Researchers hit milestone on journey to 100% survival rate for childhood leukaemia
November 7, 2014
Researchers have made an important step towards a 100% survival rate for the most common type of childhood cancer, with the latest findings of a trial for children with relapsed acute lymphoblastic leukaemia confirming the superiority of a chemotherapy drug for treating the disease.
In the results of an international clinical trial known as ALLR3, co-authored by one of Children’s Cancer Institute’s senior scientists and published in The Lancet in 2010, it was shown that the chemotherapy drug mitoxantrone was superior to another chemotherapy drug, idarubicin, for treating children with relapsed leukaemia.
“As soon as it was clear that the combination chemotherapy, which included mitoxantrone, improved survival of children with relapsed acute lymphoblastic leukaemia, the trial’s randomisation was stopped and the results were published so that all children could benefit from the better therapy,” says Dr Rosemary Sutton, senior scientist at Children’s Cancer Institute.
“It is very unusual for a trial to be closed early due to an overwhelmingly positive result like this.”
Leukaemic relapse commonly occurs when cancer cells reappear in the bone marrow –however, in a third of cases, the cancer cells grow back in the brain. While the results of the 2010 study clearly showed that mitoxantrone is a better option for relapsed patients in general, it was believed that idarubucin might still be the best treatment option for children whose leukaemia reoccurred in the brain.
The latest results of the ALLR3 trial show specifically that mitoxantrone is better for relapses occurring in the central nervous system and have now been published in PLOS ONE.

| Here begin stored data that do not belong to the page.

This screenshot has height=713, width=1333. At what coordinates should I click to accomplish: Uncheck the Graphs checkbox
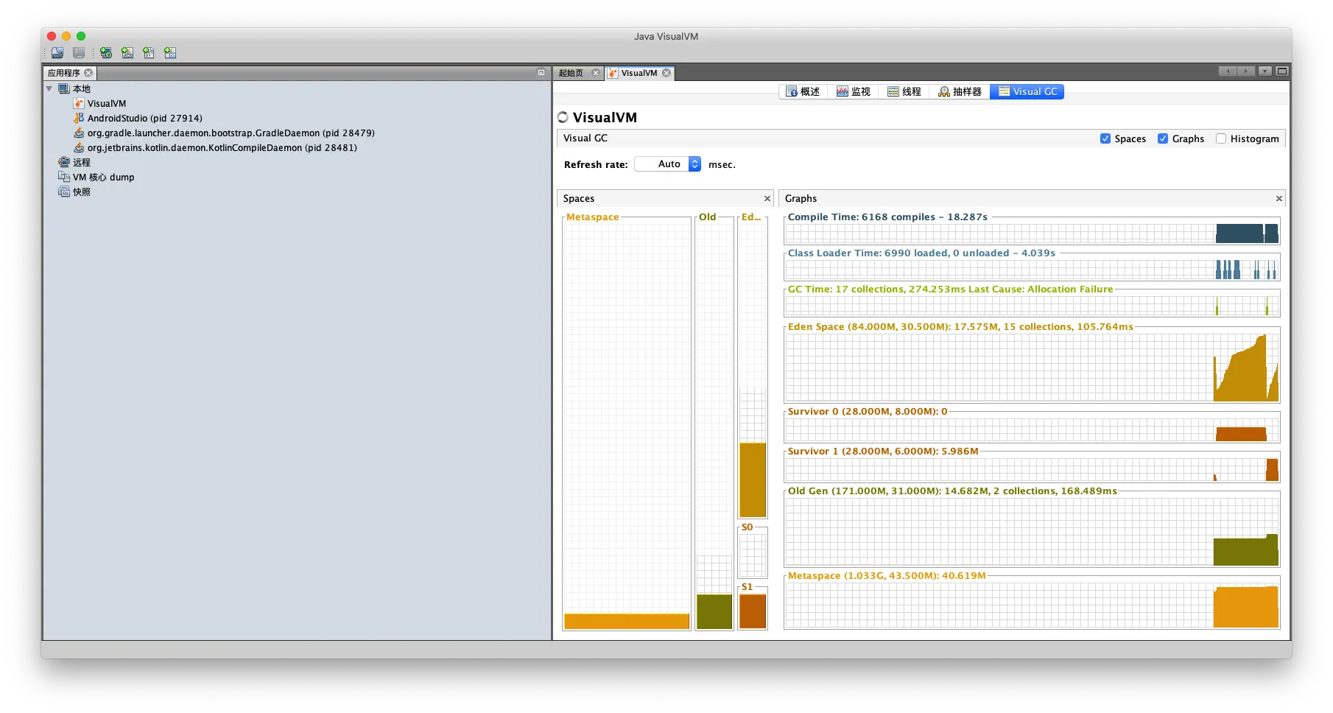(1163, 138)
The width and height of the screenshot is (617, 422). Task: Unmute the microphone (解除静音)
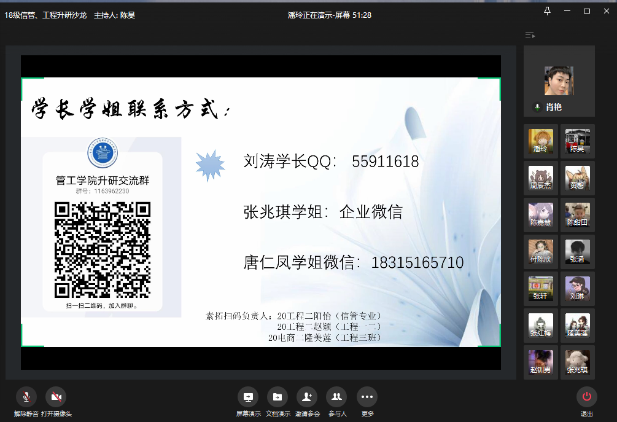click(x=26, y=397)
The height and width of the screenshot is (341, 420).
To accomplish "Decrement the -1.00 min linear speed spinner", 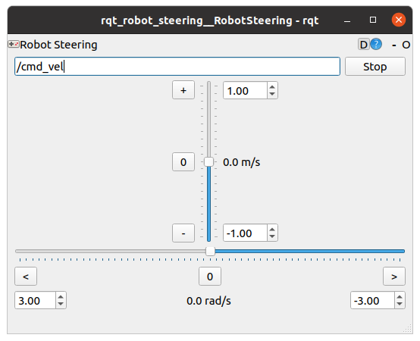I will (272, 236).
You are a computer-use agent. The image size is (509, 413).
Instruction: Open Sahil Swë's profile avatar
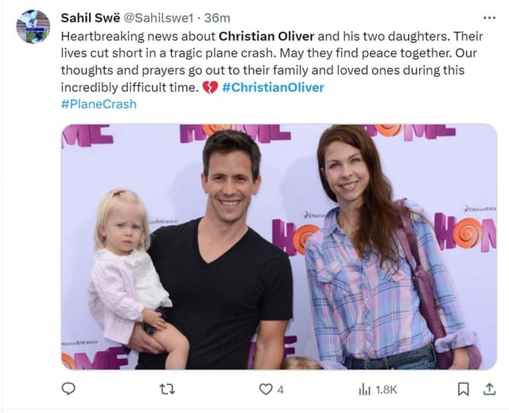click(33, 26)
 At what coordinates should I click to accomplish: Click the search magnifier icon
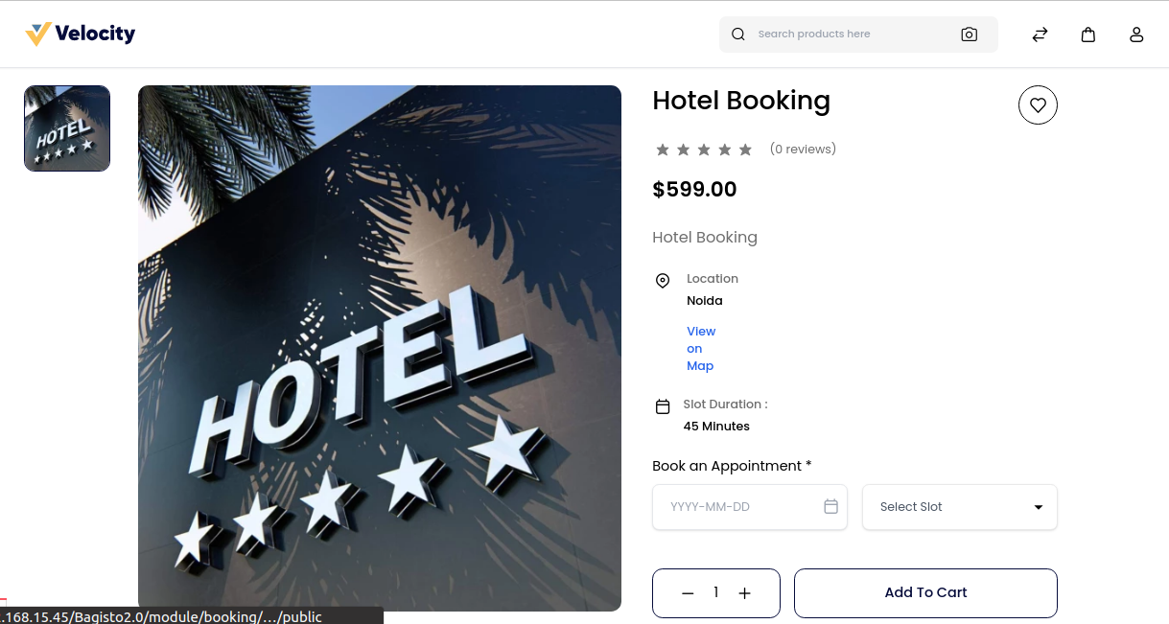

Led by Professor Vaskar Saha in the United Kingdom and Dr Tom Revesz in Australia, the clinical trial enrolled patients in 30 children’s hospitals across Australia, New Zealand, the UK, Ireland and The Netherlands. Results have shown that the three-year survival rate increased by 20% in patients with central nervous system relapses when mitoxantrone was used, debunking the theory that idarubucin was more effective for children whose leukaemia reoccurred in the brain.
Children’s Cancer Institute’s strong international partnerships allowed it to collaborate with researchers worldwide in this trial, which marks a significant step towards a 10 out of 10 survival rate for acute lymphoblastic leukaemia. Currently, the survival rate for acute lymphoblastic leukaemia in children is close to nine out of 10.*
The success of this trial has led to a larger international collaborative trial for children with relapsed acute lymphoblastic leukaemia, involving 20 countries, which has just opened this month in Australia.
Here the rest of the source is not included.